_Exercise objective:_ In the data below, begin at the line with "Task: Click the battery" and stop after the line with "This screenshot has width=321, height=308."; output those lines exactly and no pictures.

------------------------------

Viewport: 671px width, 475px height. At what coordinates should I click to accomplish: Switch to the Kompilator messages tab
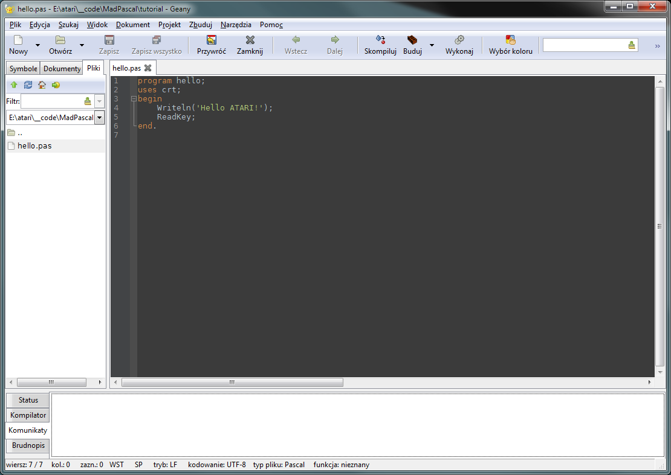click(28, 415)
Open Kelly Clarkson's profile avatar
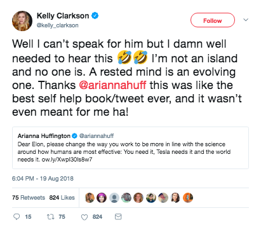Image resolution: width=261 pixels, height=234 pixels. coord(22,21)
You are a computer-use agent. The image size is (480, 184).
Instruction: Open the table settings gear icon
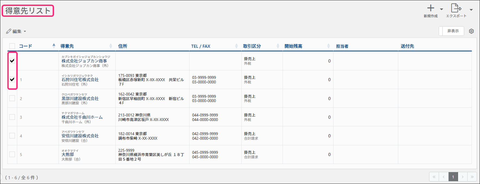471,31
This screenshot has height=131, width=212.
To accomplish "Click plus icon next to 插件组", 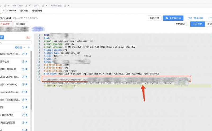I will pyautogui.click(x=29, y=47).
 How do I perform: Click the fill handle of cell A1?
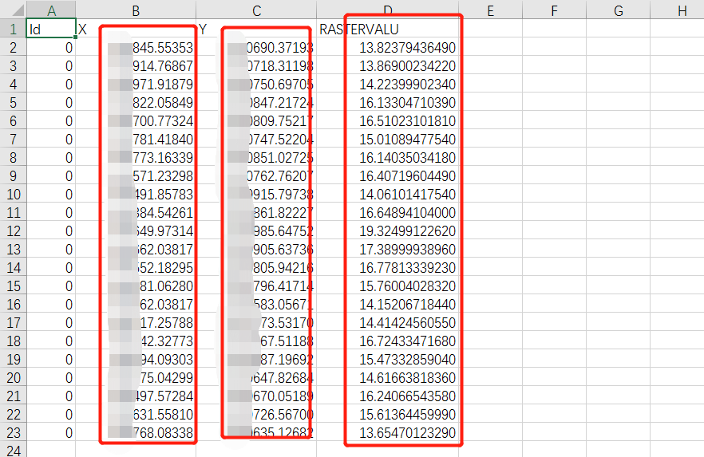click(75, 38)
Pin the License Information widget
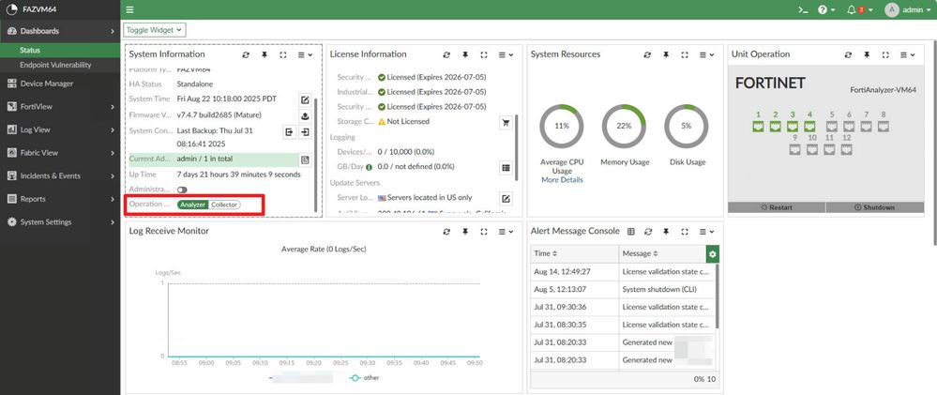Screen dimensions: 937x395 click(x=465, y=55)
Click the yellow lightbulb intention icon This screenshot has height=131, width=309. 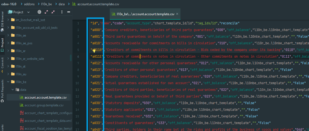click(x=94, y=50)
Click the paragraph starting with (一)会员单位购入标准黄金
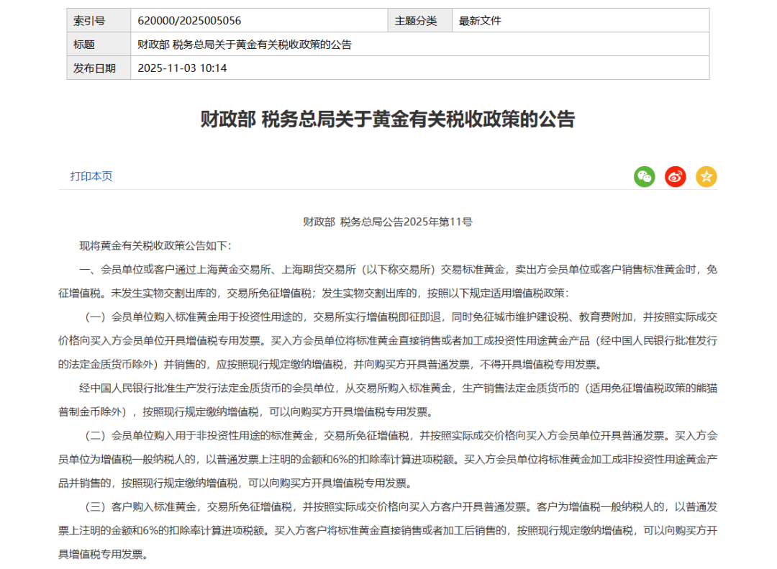 [x=388, y=340]
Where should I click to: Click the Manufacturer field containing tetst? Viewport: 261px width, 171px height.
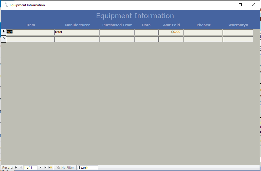click(x=77, y=32)
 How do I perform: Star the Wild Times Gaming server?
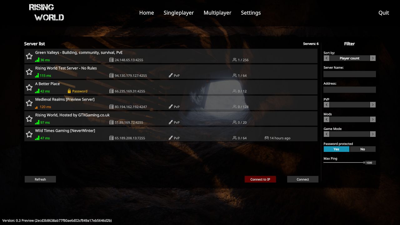coord(29,134)
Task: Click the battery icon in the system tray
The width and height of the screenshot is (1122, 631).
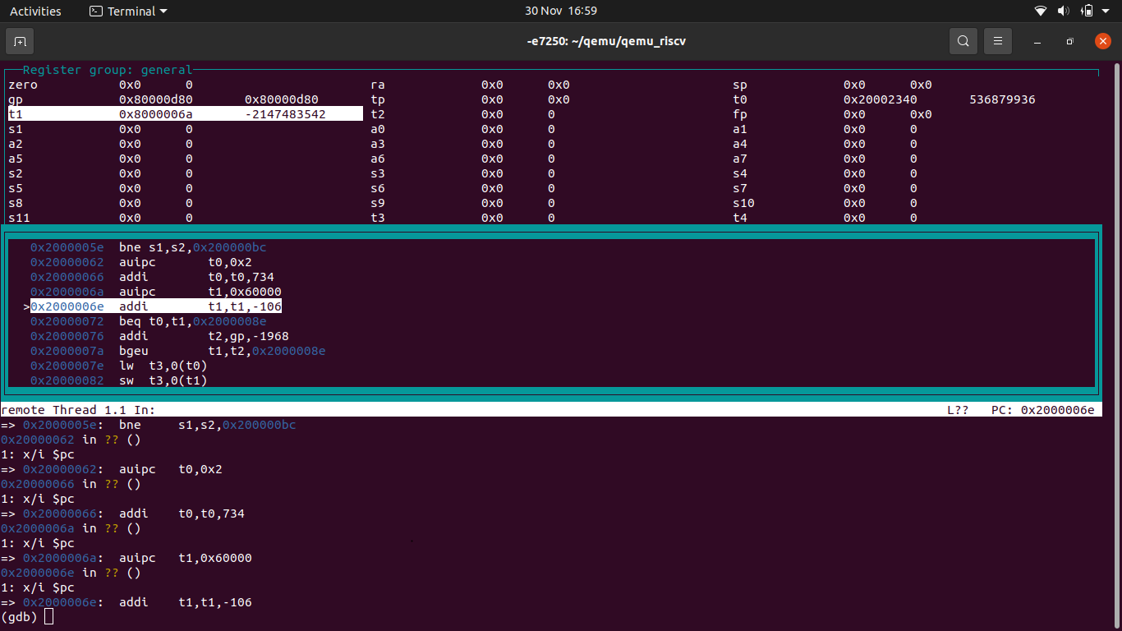Action: coord(1086,11)
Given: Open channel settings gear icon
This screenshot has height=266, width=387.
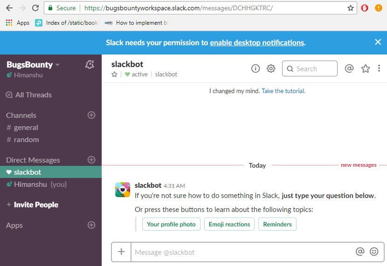Looking at the screenshot, I should click(x=271, y=68).
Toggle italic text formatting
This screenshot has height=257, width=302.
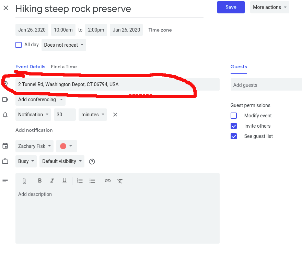52,181
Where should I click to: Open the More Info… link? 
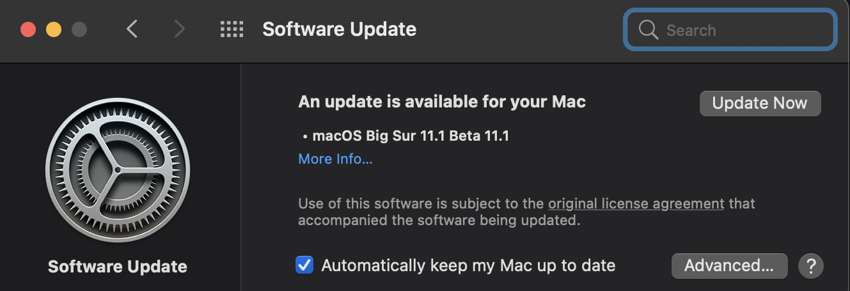tap(335, 159)
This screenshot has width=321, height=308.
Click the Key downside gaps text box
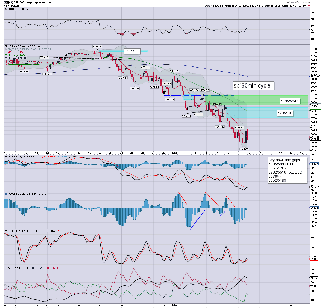(x=287, y=170)
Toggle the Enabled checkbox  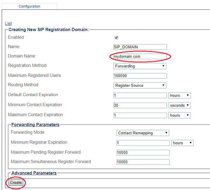(116, 38)
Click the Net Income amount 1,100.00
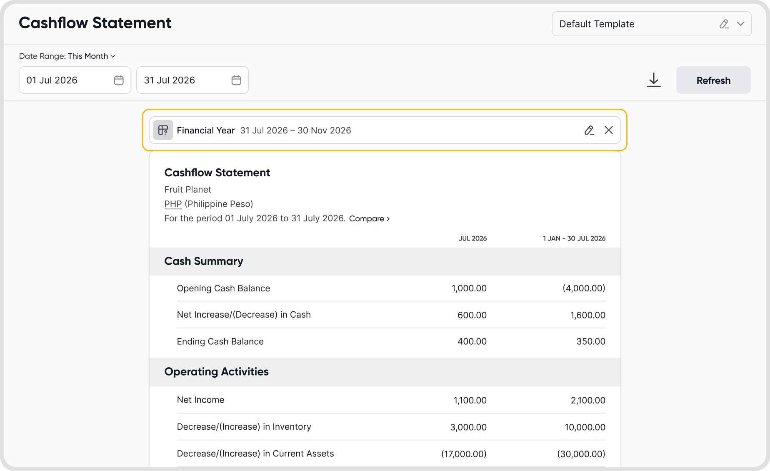The width and height of the screenshot is (770, 471). pyautogui.click(x=470, y=400)
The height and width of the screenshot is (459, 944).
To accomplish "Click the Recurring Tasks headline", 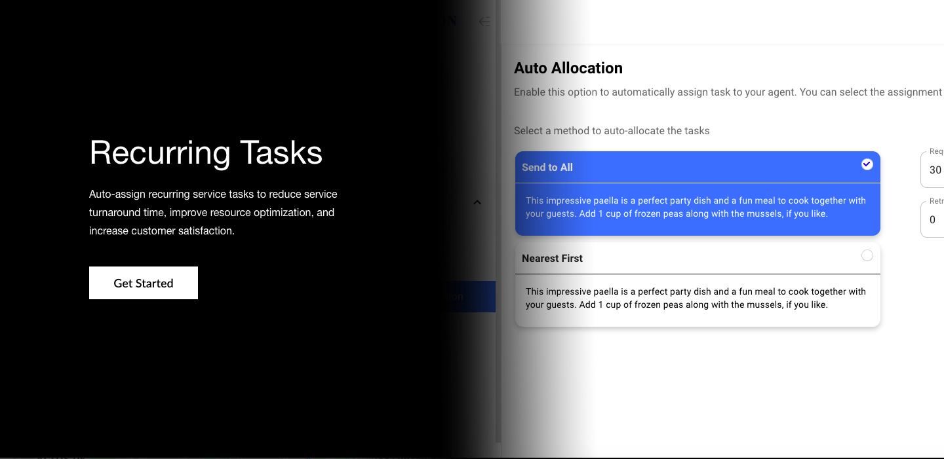I will [206, 152].
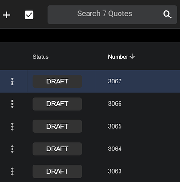Image resolution: width=180 pixels, height=182 pixels.
Task: Select quote number 3067 row
Action: pyautogui.click(x=90, y=81)
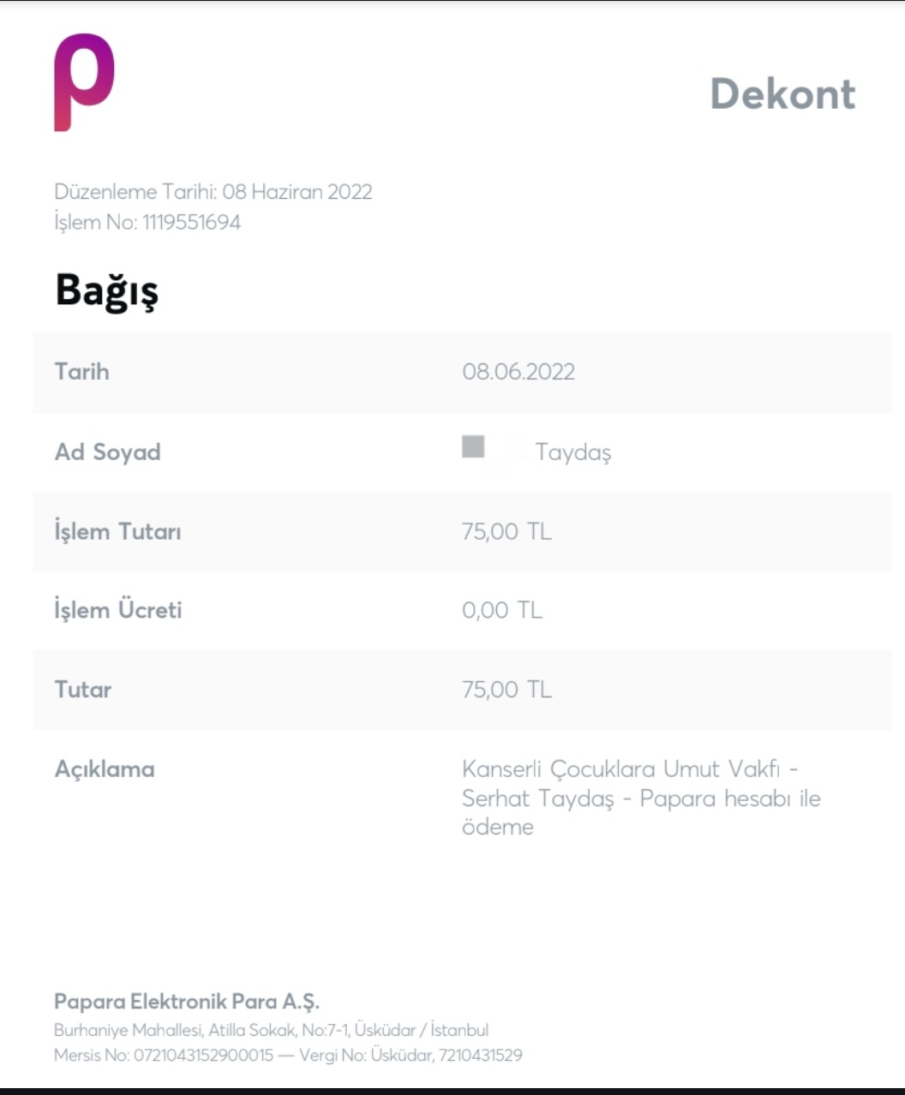
Task: Click the Tutar row label
Action: click(82, 690)
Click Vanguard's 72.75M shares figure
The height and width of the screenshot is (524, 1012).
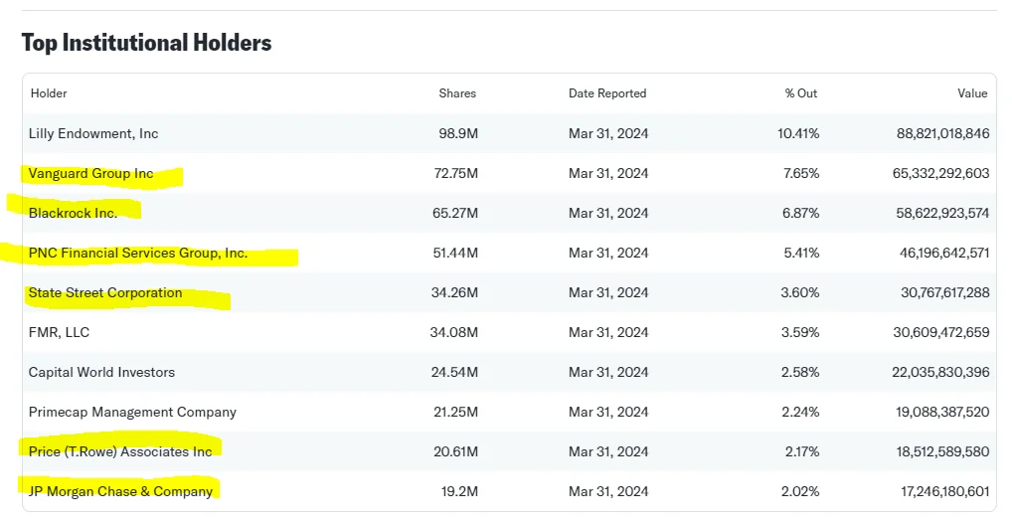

------------------------------

_Result of the exercise:_
Task: Click the battery icon in the system tray
The width and height of the screenshot is (1122, 631).
Action: coord(1086,11)
Given: Open channel settings gear icon
This screenshot has height=266, width=387.
Looking at the screenshot, I should click(x=271, y=68).
Toggle italic text formatting
This screenshot has height=257, width=302.
52,181
Where should I click to: Open the More Info… link? 
tap(335, 159)
This screenshot has width=321, height=308.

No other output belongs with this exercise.